> TEXTO FORNECIDO:
"[...] o inóspito, árido e descurado processo encontra-se estreitamente relacionado com as correntes espirituais dos povos e [...] as suas diversas concretizações devem ser incluídas entre os mais importantes testemunhos da cultura" (F. Klein (1902))



03/06/2022

Jurisprudência 2021 (211)


Arrolamento:
acção principal; inventário


I. O sumário de RL 26/10/2021 (632/21.3T8FNC-B.L1-7) é o seguinte:

1– O arrolamento visa especificamente assegurar a permanência de bens que devem ser objecto de especificação no processo principal, não sendo a providência adequada quando os bens estiverem identificados e apenas se discuta a titularidade do direito.

2– Entre a providência cautelar e a acção principal deve existir uma relação que permita afirmar que o direito acautelado será provavelmente reconhecido na acção definitiva, ou seja, entre as duas acções deve existir uma relação de dependência de tal modo que na acção principal se venha a tutelar o mesmo direito, a específica pretensão, que se quis salvaguardar por via cautelar.

3– A relação de instrumentalidade ou de dependência deve ser aferida em função do que consta efectivamente de ambos os processos e não em função do que eventualmente deles poderia ou poderá vir a constar.

4– Deferida a providência de arrolamento relativamente a um prédio urbano alegadamente integrante da herança indivisa dos inventariados, mas cujo direito de propriedade se mostra inscrito a favor de um dos herdeiros, com base em escritura de justificação notarial, o eventual direito dos demais herdeiros sobre tal prédio não poderá ser feito valer no processo de inventário enquanto não for impugnada aquela escritura, beneficiando o titular inscrito da presunção de titularidade do direito de propriedade.

5– Nesta configuração, o processo de inventário não equivale à acção principal onde se produzirá uma decisão autónoma e independente, em que a pretensão visada pela requerente possa ser realizada, daí que o procedimento cautelar não esteja na dependência desse processo, não estando reunidos os pressupostos para a sua apensação, nos termos do artigo 364º, n.º 2 do código de Processo Civil.


II. Na fundamentação do acórdão afirma-se o seguinte:

"A recorrente insurge-se contra a decisão que determinou a desapensação dos autos de procedimento cautelar de arrolamento com a seguinte ordem de argumentos:

– A providência de arrolamento é dependência da acção relativa à titularidade do direito da coisa arrolada, como é o caso do inventário relativamente a coisa de direito não duvidoso;
– A prova do direito de propriedade sobre o imóvel em discussão pode ser feita no inventário, ao contrário do entendido na decisão recorrida, sendo que já resultam fortemente indiciadas as falsas declarações do requerido;
– É ao B, enquanto cabeça-de-casal, que cabe relacionar os bens da herança e apenas perante a sua atitude se avaliará da necessidade de impugnar a escritura: se ele o relacionar estará a reconhecer o direito de propriedade da herança e se o não fizer, ficará sujeito à impugnação dos demais herdeiros e, então, à impugnação do direito de propriedade por ele alegado na escritura de justificação notarial;
– O procedimento cautelar de arrolamento visou salvaguardar um bem da herança para efeitos da sua partilha no inventário.

> EXERCÍCIOS:
(A) Responda às perguntas seguintes com base no texto sobre o arrolamento:
(i) Segundo o ponto 1 do sumário, em que situação a providência de arrolamento não é adequada?
(ii) De acordo com o ponto 3 do sumário, em função de quê deve ser aferida a relação de instrumentalidade ou de dependência?
(iii) Na argumentação da recorrente, a quem cabe relacionar os bens da herança, e em que qualidade?
(B) Prossiga o texto sobre o arrolamento a partir do ponto em que termina.

Exemplos de localização no ecrã:
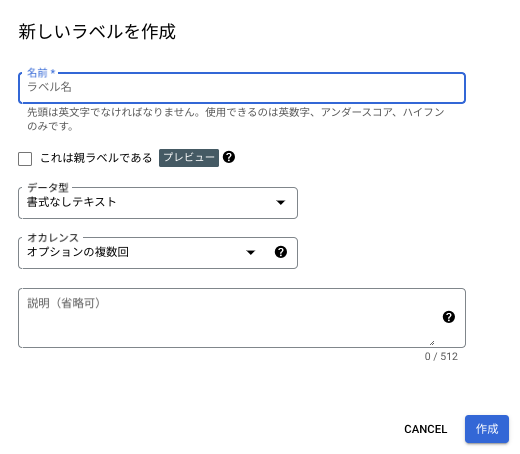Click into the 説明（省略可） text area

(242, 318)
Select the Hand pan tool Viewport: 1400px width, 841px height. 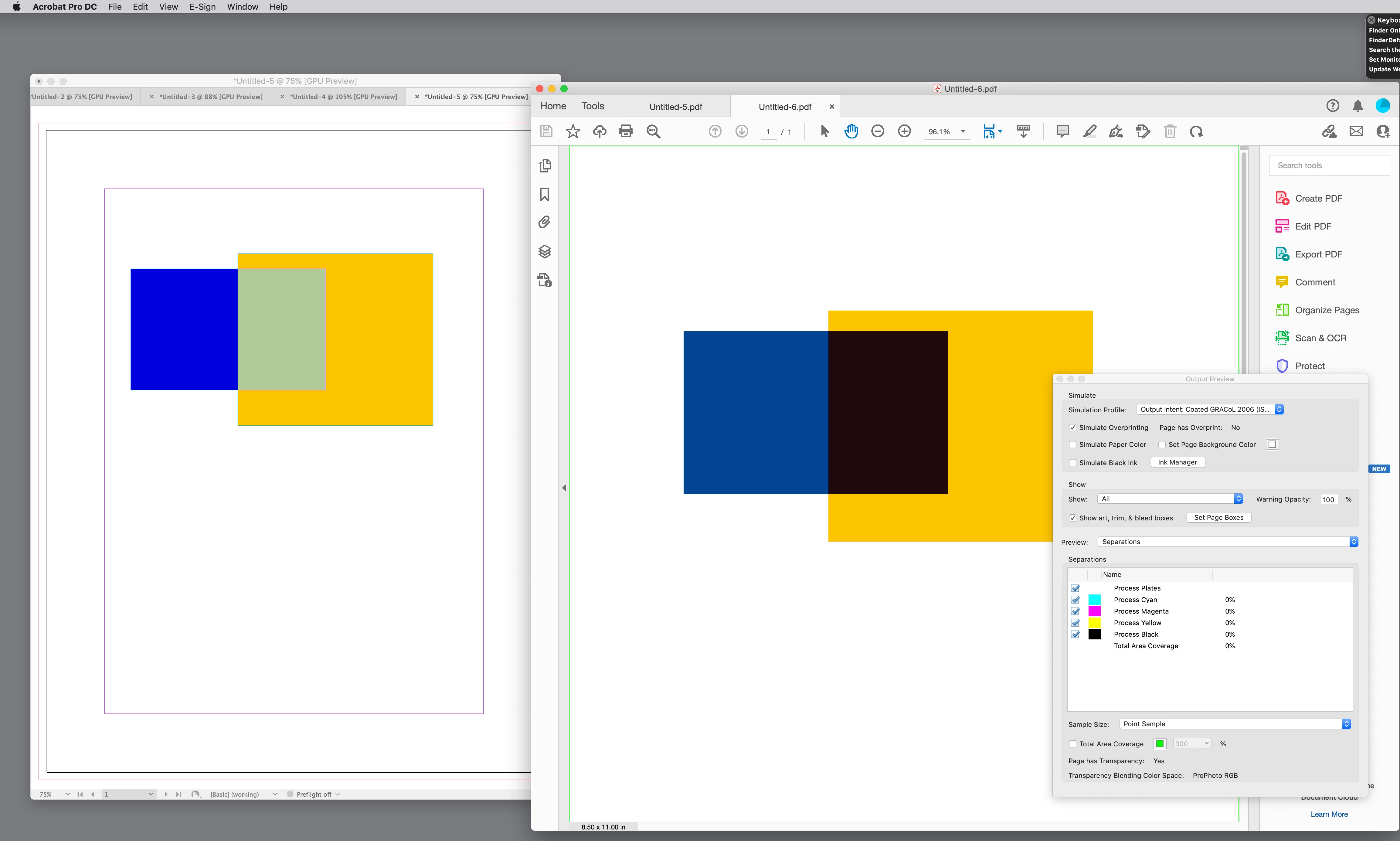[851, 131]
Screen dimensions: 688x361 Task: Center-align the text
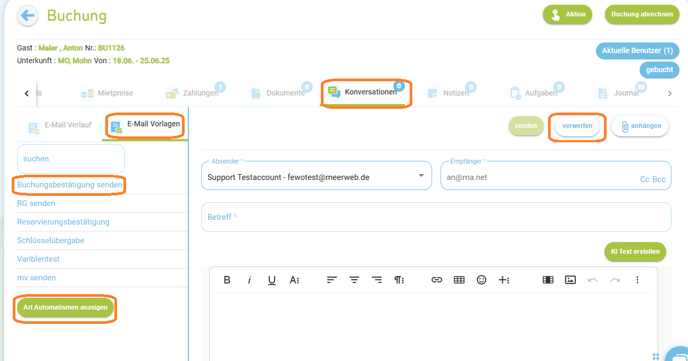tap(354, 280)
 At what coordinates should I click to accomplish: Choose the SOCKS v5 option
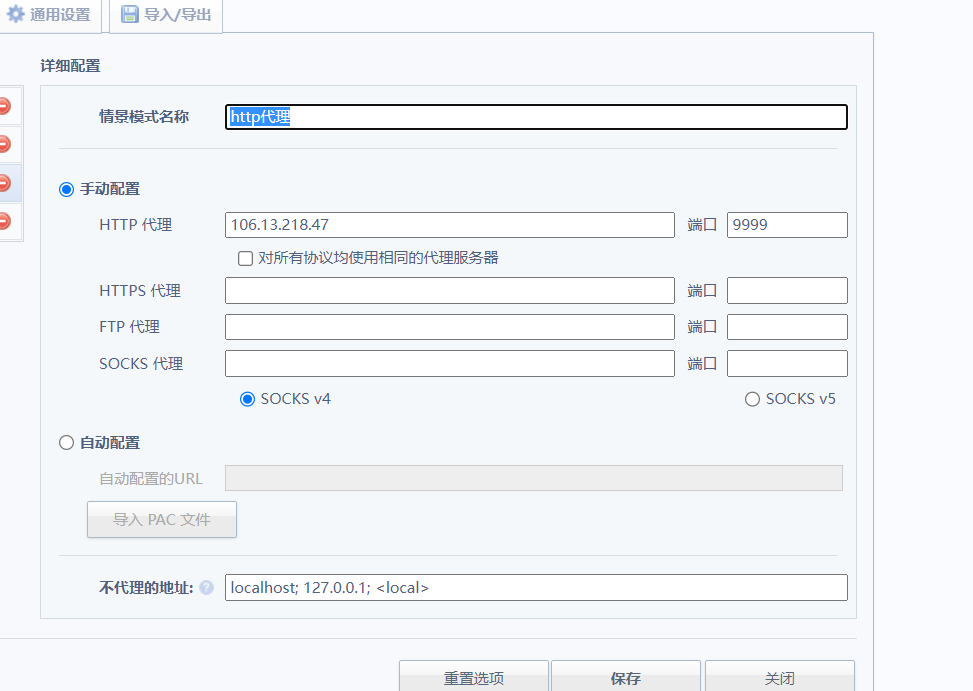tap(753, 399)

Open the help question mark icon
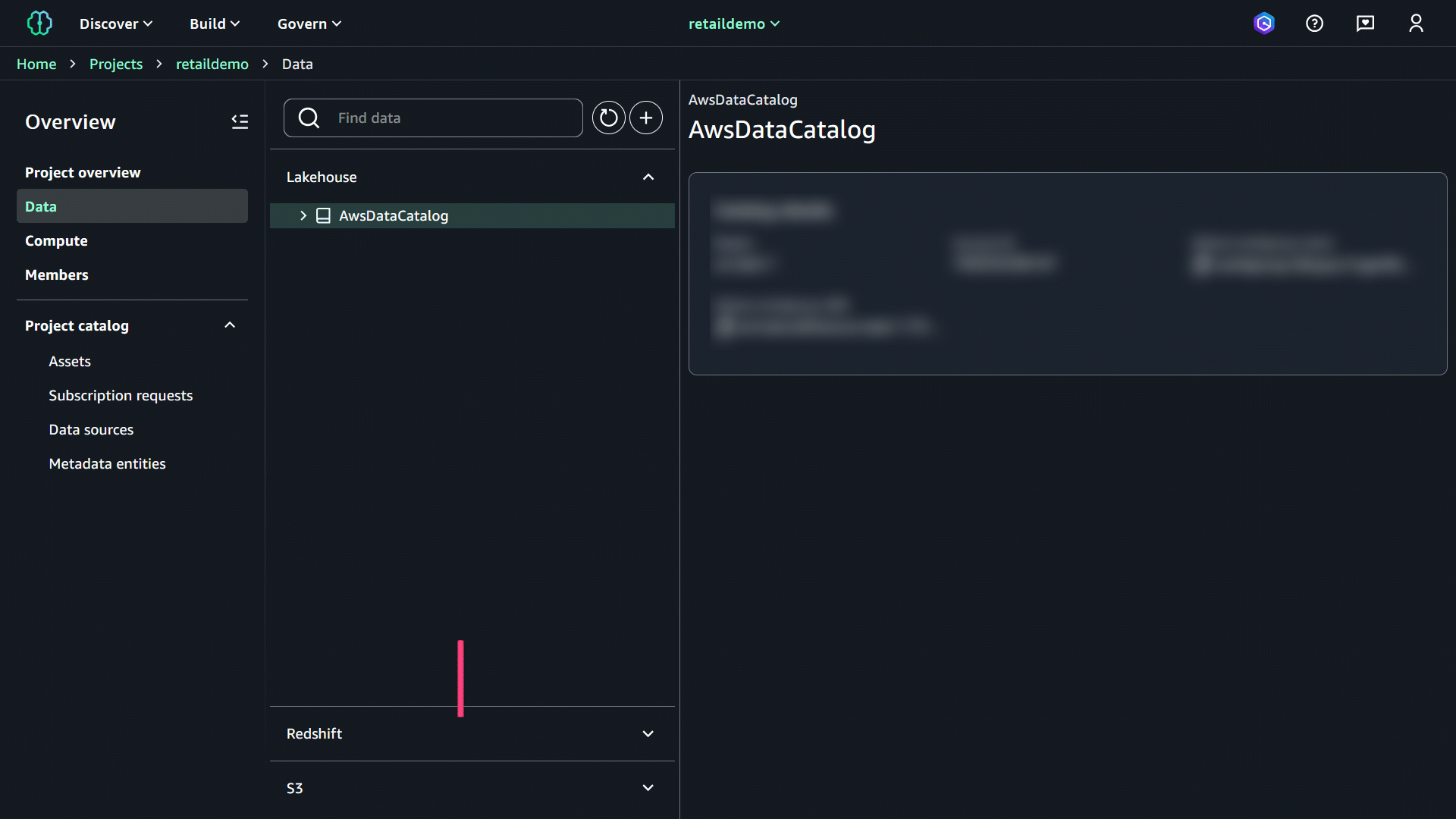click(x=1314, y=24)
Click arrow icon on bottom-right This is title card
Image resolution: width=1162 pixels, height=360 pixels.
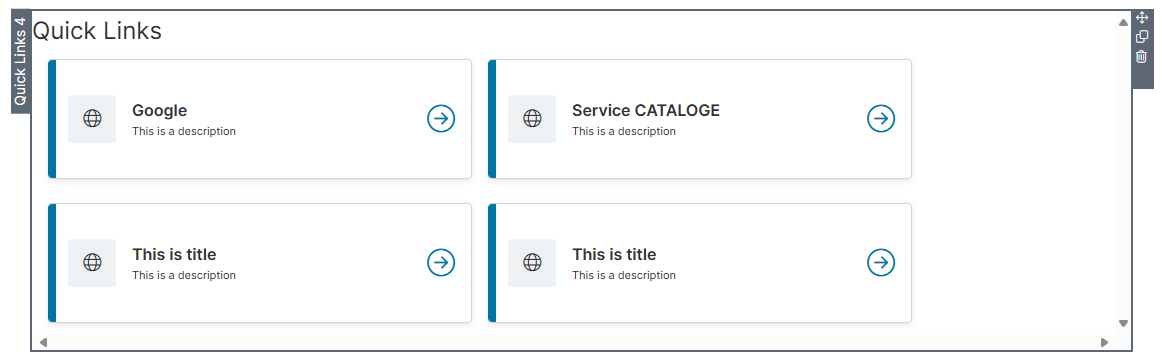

> RESPOSTAS POR ORDEM:
(A)
(i) Quando os bens estiverem identificados e apenas se discuta a titularidade do direito.
(ii) Em função do que consta efectivamente de ambos os processos, e não do que eventualmente deles poderia ou poderá vir a constar.
(iii) Cabe ao B, enquanto cabeça-de-casal.

(B)
Sustenta a apelante que ao deduzir o procedimento cautelar de arrolamento pretendeu acautelar o bem imóvel que integra, segundo a sua versão as heranças abertas por óbito dos inventariados C, D e E , e evitar que o ali requerido, através dos actos já praticados e a praticar, possa vender o bem e dissipar o respectivo produto da venda, o que, segundo alega, visará assegurar a permanência do bem ao momento da partilha a ter lugar nestes autos, daí que tal procedimento deva ser apensado ao inventário, nos termos do art.º 364º, n.º 2 do CPC.

Assim não o entendeu a decisão recorrida ao considerar que o direito de propriedade sobre o imóvel está, actualmente, inscrito a favor do requerido, que assim beneficia da presunção de titularidade do direito, argumentando que tal inscrição apenas poderá ser colocada em crise mediante acção de impugnação de escritura de justificação notarial, o que não pode ter lugar no âmbito do processo de inventário.

É sabido que entre a providência cautelar e a acção principal deve existir uma relação que permita afirmar que o direito acautelado será provavelmente reconhecido na acção definitiva. Logo, esta acção principal deve visar a tutela do mesmo direito que se pretendeu preservar por via cautelar.

Assim, a dependência que tem de existir entre o procedimento cautelar e a acção principal implica, necessariamente, que apenas possam ser protegidos, por via cautelar, aqueles direitos susceptíveis de serem tutelados através da acção principal.

O receio de extravio ou dissipação dos bens deixados pelo de cujus pode ser afastado com a providência específica do arrolamento prevista nos art.ºs 403º e seguintes do CPC.

Arrolar significa “inscrever em rol”, daí que subjacente ao conceito de arrolamento está a existência de uma pluralidade de bens que se pretenda acautelar, para o que terão de ser descritos, avaliados e depositados, ficando sujeitos a regime semelhante ao dos bens penhorados – cf. art.ºs 406º, n.º s 1 e 6 do CPC; cf. José Lebre de Freitas e Isabel Alexandre, Código de Processo Civil Anotado, Volume 2º, 3ª Edição, pág. 183.

O arrolamento é uma medida de carácter conservatório que pode surgir como medida destinada a assegurar a manutenção de certos bens litigiosos, enquanto a titularidade do direito sobre eles estiver em discussão na acção principal; ou como medida que visa garantir a persistência de documentos necessários para provar a titularidade do direito sobre as coisas arroladas.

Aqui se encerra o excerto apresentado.